Excerpt provided ::
Posted: September 2nd, 2019 | No Comments »

French author Francis Carco’s novel Perversity (sometimes called Depravity) was first published in 1928 and translated into English by Jean Rhys. It’s set in the Paris underworld, where a prostitute and her pimp live n the same house as her sexually immature brother. A situation that doesn’t end well.

Interestingly, for this blog, the book, which is set mainly along Paris’s Boulevard de Crenelle. Several times in the novel Carco mentions that the Boulevard de Crenelle, in the 15th arrondissement to the south west of the city, was particularly popular with Chinese and other foreign workers in the city at the time, as well as other minority groups. I don’t know if this is true, or if it’s just Carco using the imagery of the Chinese to exoticise the world of Pervesity. Of course he is also suggestign that these women have fallen so low – indeed are ‘hatless!’ (often a sign of low class) – as to sleep with foreign men (or anyone not French basically)…

‘Sometimes they would watch the procession of men who were hunting for a woman, Chinese, Arabs, Negroes.’

‘Many of his neighbours promenaded hatless young girls, and under their caps their faces were ravaged. There were many foreigners amongst them: swarthy Arabs, Chinese, Italians with short black moustaches, filthy Spaniards, Russians with reddened eyelids lacking eyelashes, Germans, fat Belgians.’

Carco, born in New Caledonia, did like to exoticise his writing and was part of the French Fantaisiste school of writers and artists.

Source data ::

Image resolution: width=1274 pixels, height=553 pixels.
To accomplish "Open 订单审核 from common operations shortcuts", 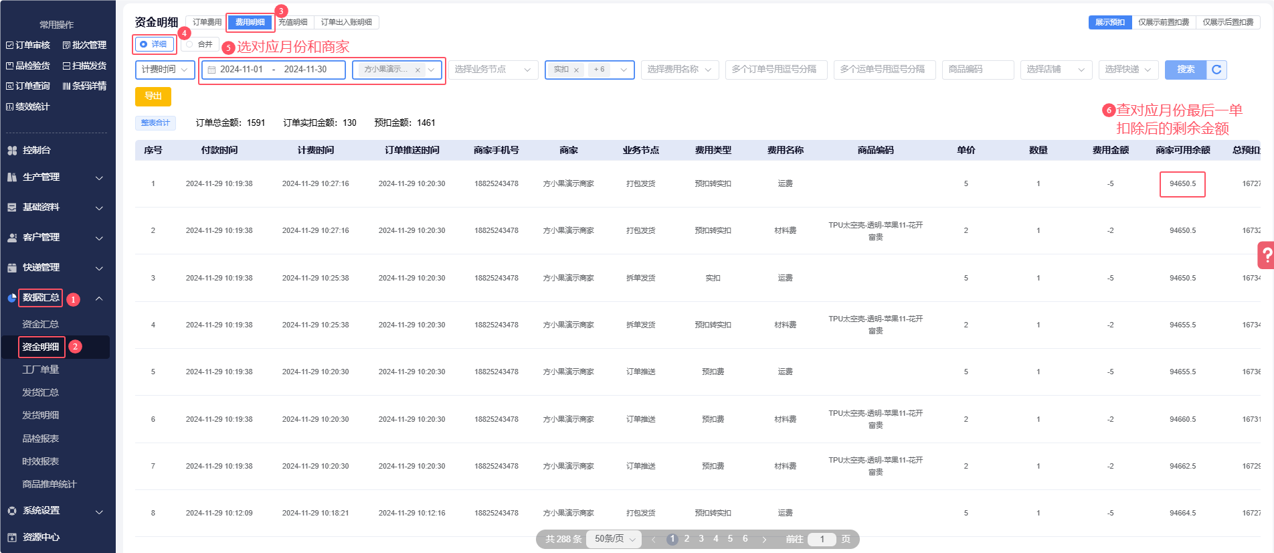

Goals ::
a. Render this sentence from the post about Carco's novel Perversity in Spanish: "French author Francis Carco’s novel Perversity (sometimes called Depravity) was first published in 1928 and translated into English by Jean Rhys."
b. Reproduce everything in the post about Carco's novel Perversity from "Posted: September 2nd, 2019" down to "doesn’t end well.", unchanged.
Work only from the post about Carco's novel Perversity, not from the data.

Responses ::
a. La novela Perversity (a veces llamada Depravity) del autor francés Francis Carco se publicó por primera vez en 1928 y fue traducida al inglés por Jean Rhys.

b.
Posted: September 2nd, 2019 | No Comments »

French author Francis Carco’s novel Perversity (sometimes called Depravity) was first published in 1928 and translated into English by Jean Rhys. It’s set in the Paris underworld, where a prostitute and her pimp live n the same house as her sexually immature brother. A situation that doesn’t end well.